▶ HOW TO COMPLETE THIS TASK
Take the line that contains "You are a computer-use" and each line after it to the end of the material below, and return them exactly, minus the pictures.

▶ EXERCISE DATA
—————

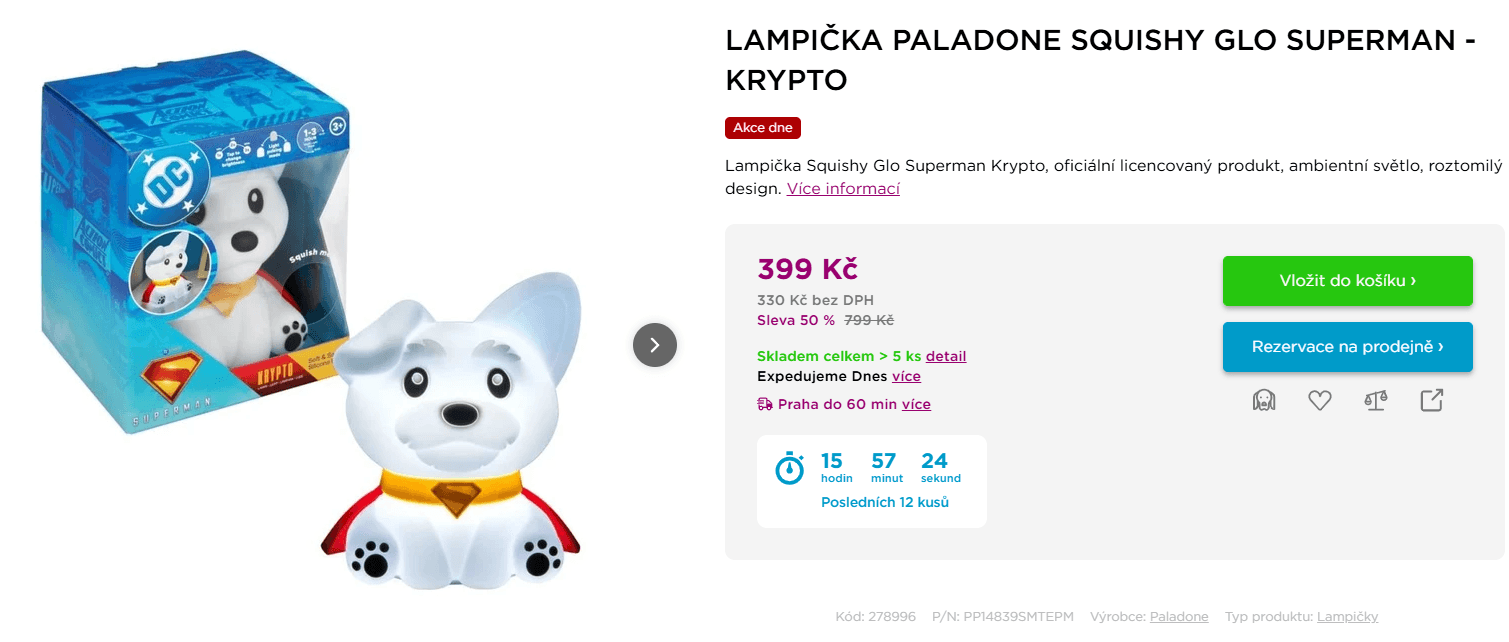Open the Více informací link
Viewport: 1509px width, 642px height.
843,188
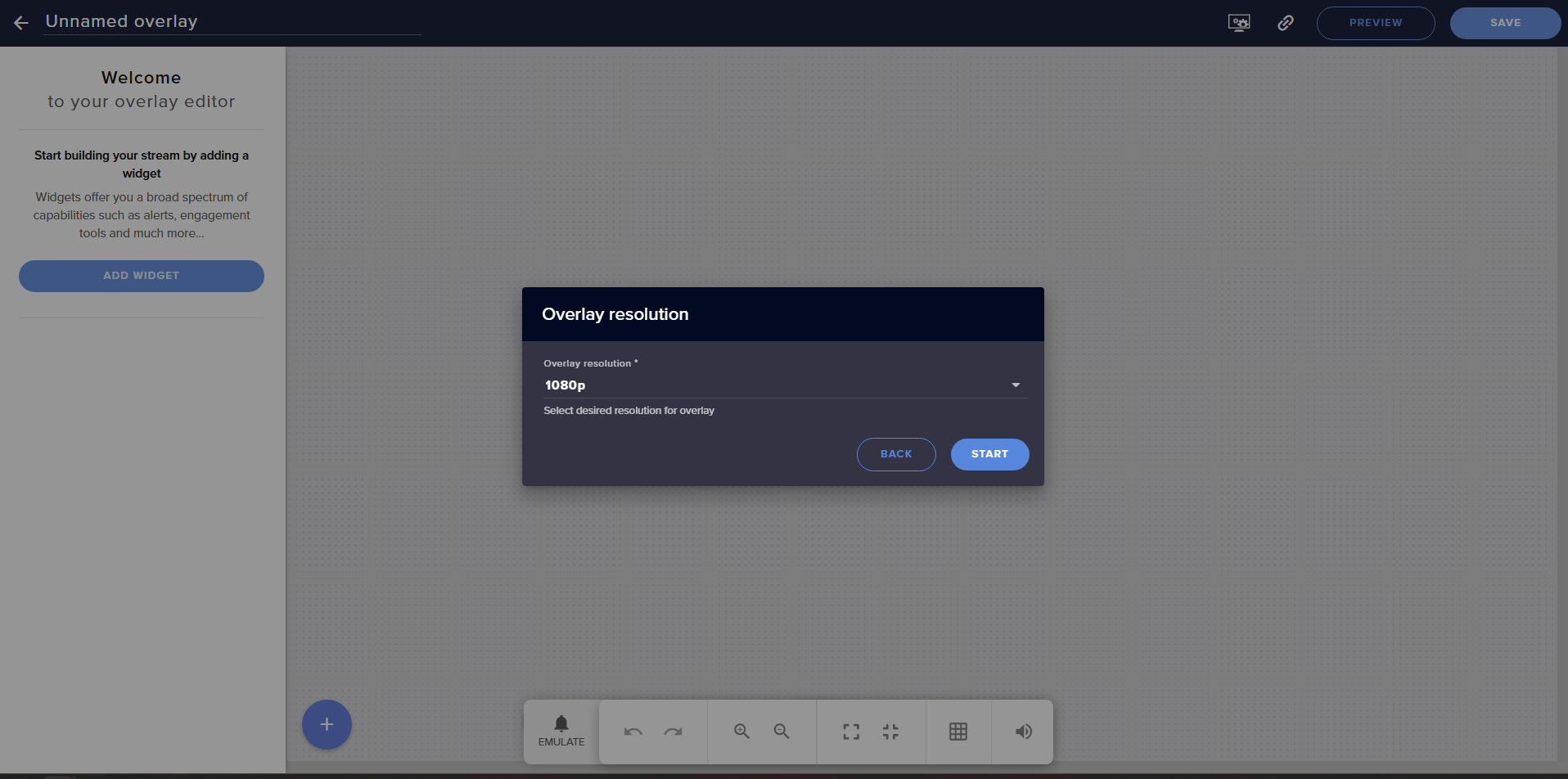Zoom in on the canvas
The height and width of the screenshot is (779, 1568).
pyautogui.click(x=741, y=732)
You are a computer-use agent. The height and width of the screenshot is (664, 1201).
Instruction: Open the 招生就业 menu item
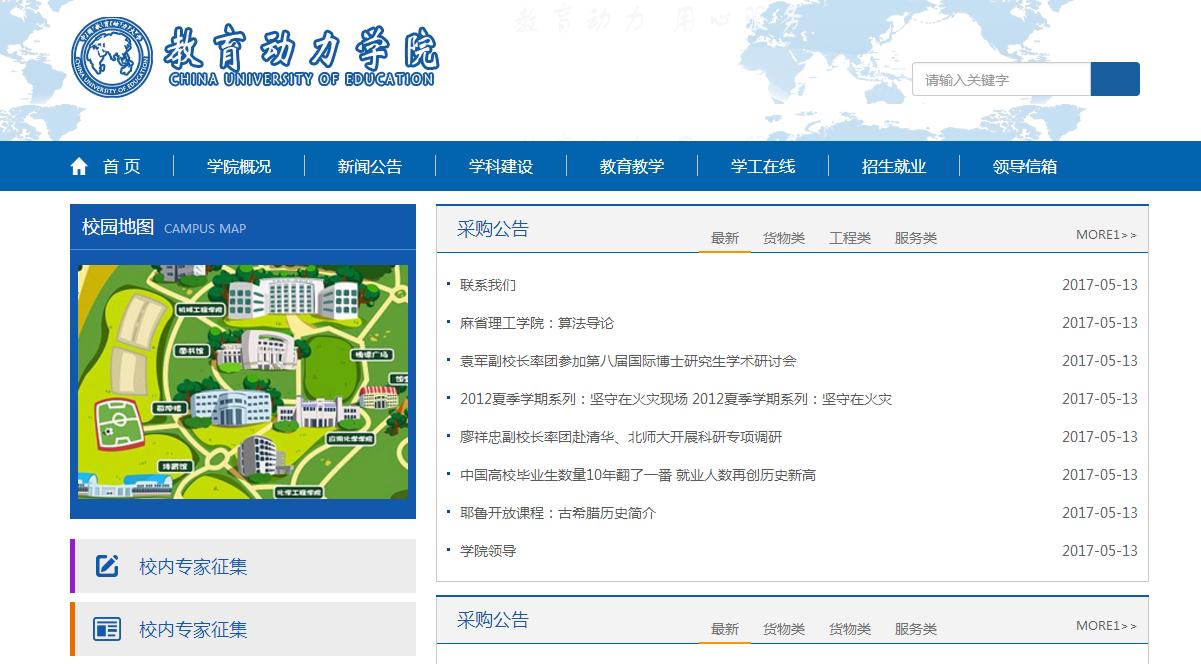(x=894, y=167)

—————

▶ COMPLETED TASK
You are a computer-use agent. The height and width of the screenshot is (664, 1201).
Instruction: Open the 招生就业 menu item
(x=894, y=167)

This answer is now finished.